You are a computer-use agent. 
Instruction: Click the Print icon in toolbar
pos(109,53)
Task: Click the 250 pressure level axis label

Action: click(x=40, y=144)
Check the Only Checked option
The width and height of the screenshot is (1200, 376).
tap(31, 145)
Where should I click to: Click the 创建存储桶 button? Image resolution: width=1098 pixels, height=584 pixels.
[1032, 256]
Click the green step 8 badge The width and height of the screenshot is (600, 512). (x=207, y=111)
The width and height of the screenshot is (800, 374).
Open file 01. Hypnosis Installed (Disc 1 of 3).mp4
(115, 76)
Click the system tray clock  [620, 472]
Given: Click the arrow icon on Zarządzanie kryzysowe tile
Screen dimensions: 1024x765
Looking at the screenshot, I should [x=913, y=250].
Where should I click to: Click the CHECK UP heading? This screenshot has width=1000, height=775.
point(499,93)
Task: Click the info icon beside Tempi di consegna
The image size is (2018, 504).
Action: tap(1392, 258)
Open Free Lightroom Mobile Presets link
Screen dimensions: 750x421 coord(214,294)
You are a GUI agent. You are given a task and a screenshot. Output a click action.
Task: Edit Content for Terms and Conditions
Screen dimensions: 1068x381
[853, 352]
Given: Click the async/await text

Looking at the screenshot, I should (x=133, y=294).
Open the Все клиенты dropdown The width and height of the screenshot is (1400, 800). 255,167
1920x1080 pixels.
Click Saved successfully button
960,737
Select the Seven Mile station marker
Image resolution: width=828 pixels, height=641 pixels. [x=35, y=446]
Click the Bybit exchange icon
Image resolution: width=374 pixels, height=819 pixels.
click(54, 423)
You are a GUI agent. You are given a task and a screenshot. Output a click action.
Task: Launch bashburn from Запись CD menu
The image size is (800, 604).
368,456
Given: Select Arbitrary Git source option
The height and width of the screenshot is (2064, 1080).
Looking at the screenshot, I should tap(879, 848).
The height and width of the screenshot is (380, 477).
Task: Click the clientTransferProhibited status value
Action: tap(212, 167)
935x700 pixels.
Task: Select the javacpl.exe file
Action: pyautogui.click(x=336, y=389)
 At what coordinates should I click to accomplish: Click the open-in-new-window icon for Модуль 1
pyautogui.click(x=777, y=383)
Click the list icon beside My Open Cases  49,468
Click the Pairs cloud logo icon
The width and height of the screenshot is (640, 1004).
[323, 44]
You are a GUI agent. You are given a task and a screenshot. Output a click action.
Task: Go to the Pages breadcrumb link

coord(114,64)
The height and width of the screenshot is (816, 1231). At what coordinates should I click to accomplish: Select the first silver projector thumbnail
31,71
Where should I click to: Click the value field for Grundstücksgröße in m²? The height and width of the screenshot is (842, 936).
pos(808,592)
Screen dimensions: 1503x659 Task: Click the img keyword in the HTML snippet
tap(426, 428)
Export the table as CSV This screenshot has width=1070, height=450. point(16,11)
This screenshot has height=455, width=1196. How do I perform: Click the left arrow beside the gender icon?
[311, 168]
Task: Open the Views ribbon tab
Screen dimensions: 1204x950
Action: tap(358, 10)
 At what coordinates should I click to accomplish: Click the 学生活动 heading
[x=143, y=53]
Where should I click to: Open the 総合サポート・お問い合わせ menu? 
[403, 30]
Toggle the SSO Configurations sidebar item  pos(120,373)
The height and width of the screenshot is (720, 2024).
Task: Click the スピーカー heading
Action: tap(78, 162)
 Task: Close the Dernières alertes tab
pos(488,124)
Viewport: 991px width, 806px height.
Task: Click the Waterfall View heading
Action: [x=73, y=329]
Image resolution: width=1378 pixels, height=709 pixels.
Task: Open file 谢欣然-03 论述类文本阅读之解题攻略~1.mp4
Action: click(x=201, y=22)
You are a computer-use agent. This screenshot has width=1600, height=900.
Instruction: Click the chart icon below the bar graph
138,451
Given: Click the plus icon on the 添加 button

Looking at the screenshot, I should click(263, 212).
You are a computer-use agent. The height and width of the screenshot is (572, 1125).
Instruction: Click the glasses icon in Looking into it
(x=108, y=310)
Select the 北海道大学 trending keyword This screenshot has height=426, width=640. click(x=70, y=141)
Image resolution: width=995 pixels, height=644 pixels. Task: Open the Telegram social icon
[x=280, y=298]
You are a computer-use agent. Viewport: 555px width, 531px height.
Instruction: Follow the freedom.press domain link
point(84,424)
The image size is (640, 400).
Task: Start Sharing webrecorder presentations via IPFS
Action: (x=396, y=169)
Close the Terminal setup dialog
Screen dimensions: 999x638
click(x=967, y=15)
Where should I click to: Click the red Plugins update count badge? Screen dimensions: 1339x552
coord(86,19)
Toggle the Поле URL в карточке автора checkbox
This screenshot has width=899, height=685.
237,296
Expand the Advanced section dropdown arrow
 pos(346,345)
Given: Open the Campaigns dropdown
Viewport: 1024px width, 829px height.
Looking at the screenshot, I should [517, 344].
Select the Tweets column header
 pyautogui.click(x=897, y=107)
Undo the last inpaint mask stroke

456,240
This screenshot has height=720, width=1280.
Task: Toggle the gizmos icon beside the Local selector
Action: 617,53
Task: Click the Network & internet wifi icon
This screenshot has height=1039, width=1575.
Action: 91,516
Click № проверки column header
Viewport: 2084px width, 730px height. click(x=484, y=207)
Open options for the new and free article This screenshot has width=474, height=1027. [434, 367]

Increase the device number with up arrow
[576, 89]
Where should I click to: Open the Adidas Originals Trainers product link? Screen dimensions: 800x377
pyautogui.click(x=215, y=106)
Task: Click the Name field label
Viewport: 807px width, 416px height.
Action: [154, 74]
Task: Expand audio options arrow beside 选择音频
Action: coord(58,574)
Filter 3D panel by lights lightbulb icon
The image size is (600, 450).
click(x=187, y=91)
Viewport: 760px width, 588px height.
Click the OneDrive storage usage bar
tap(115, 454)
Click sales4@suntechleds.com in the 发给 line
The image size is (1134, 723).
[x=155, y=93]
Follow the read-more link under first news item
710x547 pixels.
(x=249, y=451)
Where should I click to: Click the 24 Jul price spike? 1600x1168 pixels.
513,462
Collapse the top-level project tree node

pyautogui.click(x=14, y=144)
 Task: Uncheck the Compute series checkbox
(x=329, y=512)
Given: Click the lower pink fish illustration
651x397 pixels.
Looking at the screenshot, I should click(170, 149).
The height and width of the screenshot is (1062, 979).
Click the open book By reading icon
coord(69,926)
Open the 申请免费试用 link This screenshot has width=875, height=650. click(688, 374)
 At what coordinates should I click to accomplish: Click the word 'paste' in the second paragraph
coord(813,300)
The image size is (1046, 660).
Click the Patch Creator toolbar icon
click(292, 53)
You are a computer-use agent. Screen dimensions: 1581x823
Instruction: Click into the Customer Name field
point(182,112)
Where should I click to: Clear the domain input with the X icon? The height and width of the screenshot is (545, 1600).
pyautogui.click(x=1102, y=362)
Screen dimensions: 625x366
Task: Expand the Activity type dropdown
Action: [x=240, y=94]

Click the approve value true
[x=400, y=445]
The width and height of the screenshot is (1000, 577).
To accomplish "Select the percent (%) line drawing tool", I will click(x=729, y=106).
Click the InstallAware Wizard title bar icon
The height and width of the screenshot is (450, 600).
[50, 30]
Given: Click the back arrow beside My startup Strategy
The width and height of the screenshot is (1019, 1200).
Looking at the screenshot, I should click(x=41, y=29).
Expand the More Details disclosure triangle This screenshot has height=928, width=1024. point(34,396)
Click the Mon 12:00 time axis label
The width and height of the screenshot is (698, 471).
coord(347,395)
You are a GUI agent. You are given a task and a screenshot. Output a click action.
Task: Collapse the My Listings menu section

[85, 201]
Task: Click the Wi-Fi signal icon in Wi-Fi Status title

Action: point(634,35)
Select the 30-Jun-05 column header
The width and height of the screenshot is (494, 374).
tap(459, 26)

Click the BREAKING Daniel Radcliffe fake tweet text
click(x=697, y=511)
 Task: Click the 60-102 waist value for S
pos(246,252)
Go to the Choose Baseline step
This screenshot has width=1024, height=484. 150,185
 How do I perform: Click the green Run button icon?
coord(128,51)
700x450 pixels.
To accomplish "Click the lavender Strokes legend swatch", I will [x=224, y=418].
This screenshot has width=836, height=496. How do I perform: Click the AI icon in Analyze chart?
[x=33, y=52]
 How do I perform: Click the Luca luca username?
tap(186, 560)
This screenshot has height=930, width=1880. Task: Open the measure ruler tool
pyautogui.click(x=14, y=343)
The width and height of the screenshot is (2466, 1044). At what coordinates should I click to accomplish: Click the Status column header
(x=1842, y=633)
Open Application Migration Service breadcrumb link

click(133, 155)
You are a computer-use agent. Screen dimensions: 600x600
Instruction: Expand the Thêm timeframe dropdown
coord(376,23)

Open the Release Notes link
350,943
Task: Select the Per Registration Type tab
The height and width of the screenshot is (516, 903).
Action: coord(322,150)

######

Begin with the line above that has "Instruction: Click into" and continue through the line that has "Task: Select the Per Registration Type tab", setting each one down exactly. Stop there.

Result
Instruction: Click into the Customer Name field
point(182,112)
Where should I click to: Clear the domain input with the X icon? The height and width of the screenshot is (545, 1600).
pyautogui.click(x=1102, y=362)
Screen dimensions: 625x366
Task: Expand the Activity type dropdown
Action: [x=240, y=94]

Click the approve value true
[x=400, y=445]
The width and height of the screenshot is (1000, 577).
To accomplish "Select the percent (%) line drawing tool", I will click(x=729, y=106).
Click the InstallAware Wizard title bar icon
The height and width of the screenshot is (450, 600).
[50, 30]
Given: Click the back arrow beside My startup Strategy
The width and height of the screenshot is (1019, 1200).
Looking at the screenshot, I should click(x=41, y=29).
Expand the More Details disclosure triangle This screenshot has height=928, width=1024. point(34,396)
Click the Mon 12:00 time axis label
The width and height of the screenshot is (698, 471).
coord(347,395)
You are a GUI agent. You are given a task and a screenshot. Output a click action.
Task: Collapse the My Listings menu section

[85, 201]
Task: Click the Wi-Fi signal icon in Wi-Fi Status title

Action: point(634,35)
Select the 30-Jun-05 column header
The width and height of the screenshot is (494, 374).
tap(459, 26)

Click the BREAKING Daniel Radcliffe fake tweet text
click(x=697, y=511)
 Task: Click the 60-102 waist value for S
pos(246,252)
Go to the Choose Baseline step
This screenshot has width=1024, height=484. 150,185
 How do I perform: Click the green Run button icon?
coord(128,51)
700x450 pixels.
To accomplish "Click the lavender Strokes legend swatch", I will [x=224, y=418].
This screenshot has width=836, height=496. How do I perform: Click the AI icon in Analyze chart?
[x=33, y=52]
 How do I perform: Click the Luca luca username?
tap(186, 560)
This screenshot has height=930, width=1880. Task: Open the measure ruler tool
pyautogui.click(x=14, y=343)
The width and height of the screenshot is (2466, 1044). At what coordinates should I click to accomplish: Click the Status column header
(x=1842, y=633)
Open Application Migration Service breadcrumb link

click(133, 155)
You are a computer-use agent. Screen dimensions: 600x600
Instruction: Expand the Thêm timeframe dropdown
coord(376,23)

Open the Release Notes link
350,943
Task: Select the Per Registration Type tab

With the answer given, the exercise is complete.